In the underlying complaint against PNE, Mohegan alleges that PNE violated CUTPA by: (1) concealing from Mohegan that PNE would not honor the right of first refusal for renewal of the billboard; (2) failing to honor the right of first refusal for renewal of the billboard; (3) tying the renewal of the billboard to the rental of other billboards; (4) representing to Mohegan, through Mintz, that if Mohegan executed and returned the billboard contracts, then PNE would secure the contracts; (5) failing to disclose PNE's dealings with Foxwoods; and (6) engaging in bad faith negotiations. In the amended third party complaint, PNE alleges that Mintz violated CUTPA in that the representations that form the basis of Mohegan's claim against PNE were actually misrepresentations made by Mintz to Mohegan.
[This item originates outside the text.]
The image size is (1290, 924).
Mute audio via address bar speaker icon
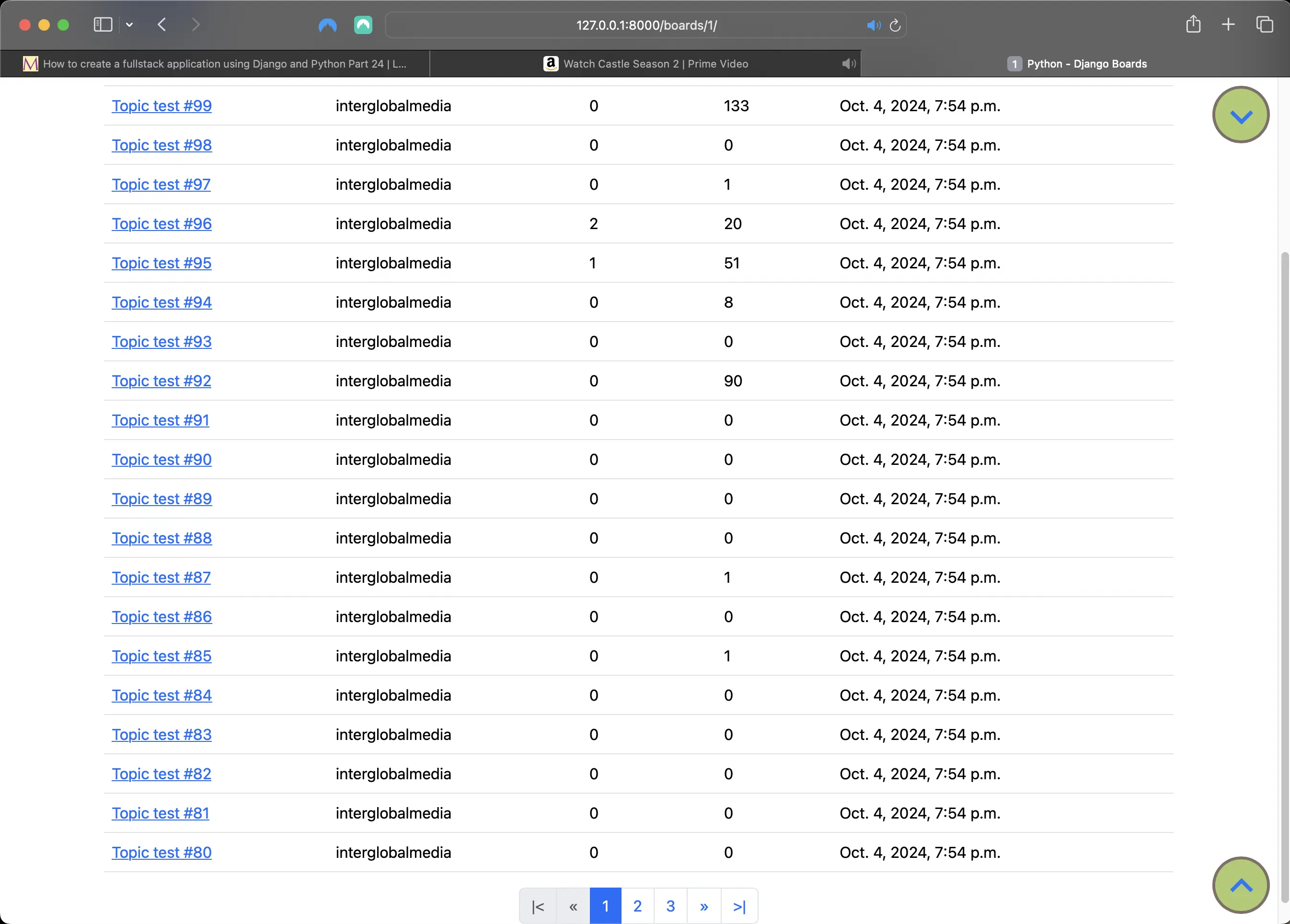[874, 25]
Mohegan's CUTPA claim against PNE is based upon the alleged communications between PNE and Mohegan that took place during the negotiations for the renewal of the billboard lease. PNE's CUTPA claim is also based upon the same communications.
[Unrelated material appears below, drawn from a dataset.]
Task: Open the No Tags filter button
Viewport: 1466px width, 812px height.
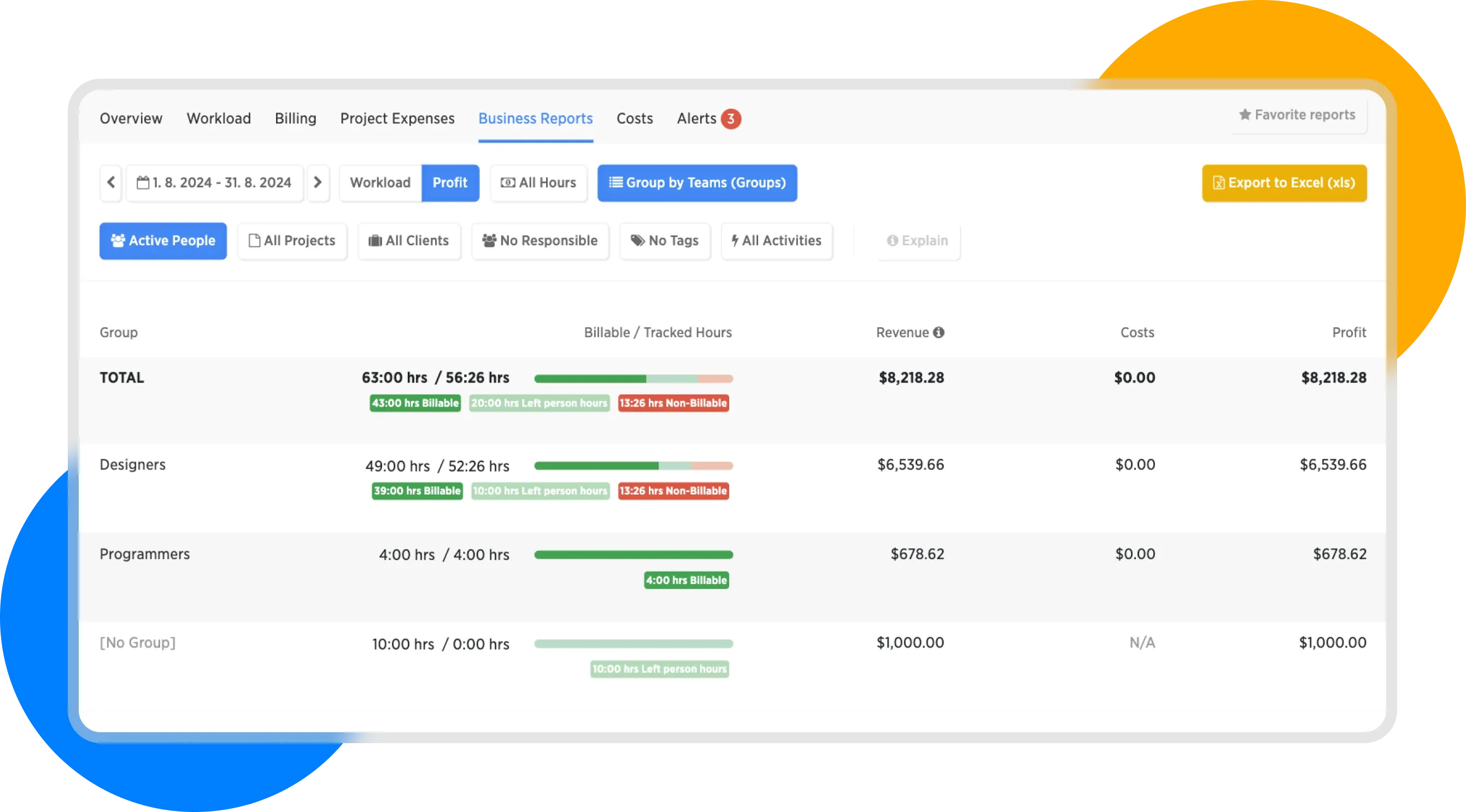Action: coord(665,240)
Mintz argues that PNE could never be held liable for the acts of Mintz because Mintz is another party's agent and "the well-settled principles of agency law preclude any possibility of PNE being held liable for the acts or omission of another party's agent, no less the agent of a party on the opposite side of a transaction." PNE is not, however, basing its CUTPA claim or Mintz's liability on agency theory, the CUTPA claim is based on Mintz's alleged misrepresentations and Mintz's actions as they independently effect PNE.
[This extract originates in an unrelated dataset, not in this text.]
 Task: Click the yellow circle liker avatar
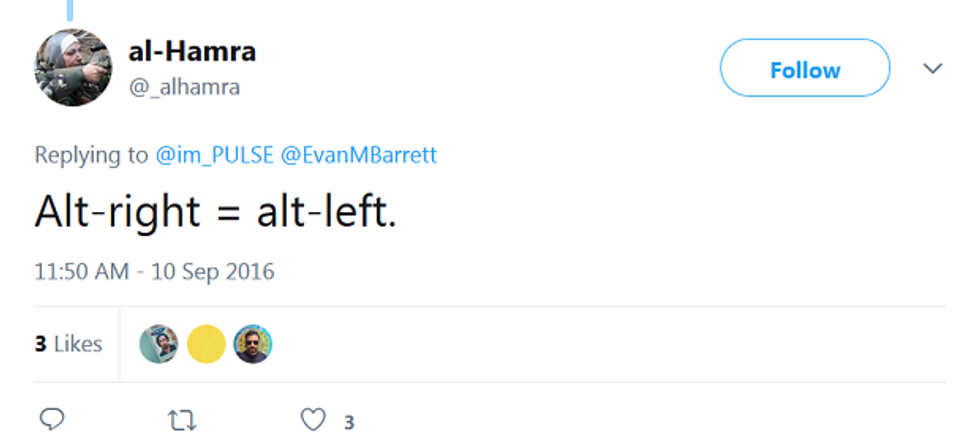[x=206, y=344]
In Commissioner v. Lake Phipps Land Owners Corp., supra,3 Conn. App. 102, a third party complaint contained the following allegation: "the [third party defendant] is or may be liable to the plaintiff for all or part of the plaintiff's claim against the third party plaintiff." The court found that the third party complaint did not contain the required allegations that the third party defendant "is or may be liable to the third party plaintiff" and struck the third party complaint as being insufficient. Id. In the present case, PNE alleges that "[t]o the extent that PNE is found to be liable to [Mohegan] for violations of CUTPA, breach of contract, and/or breach of the covenant of good faith CT Page 12474 and fair dealing, Mintz is liable to PNE for such claims." PNE has alleged that Mintz is or may be liable to PNE for Mohegan's claims against it and has alleged a CUTPA claim. Therefore, Mintz's motion to strike count four is denied.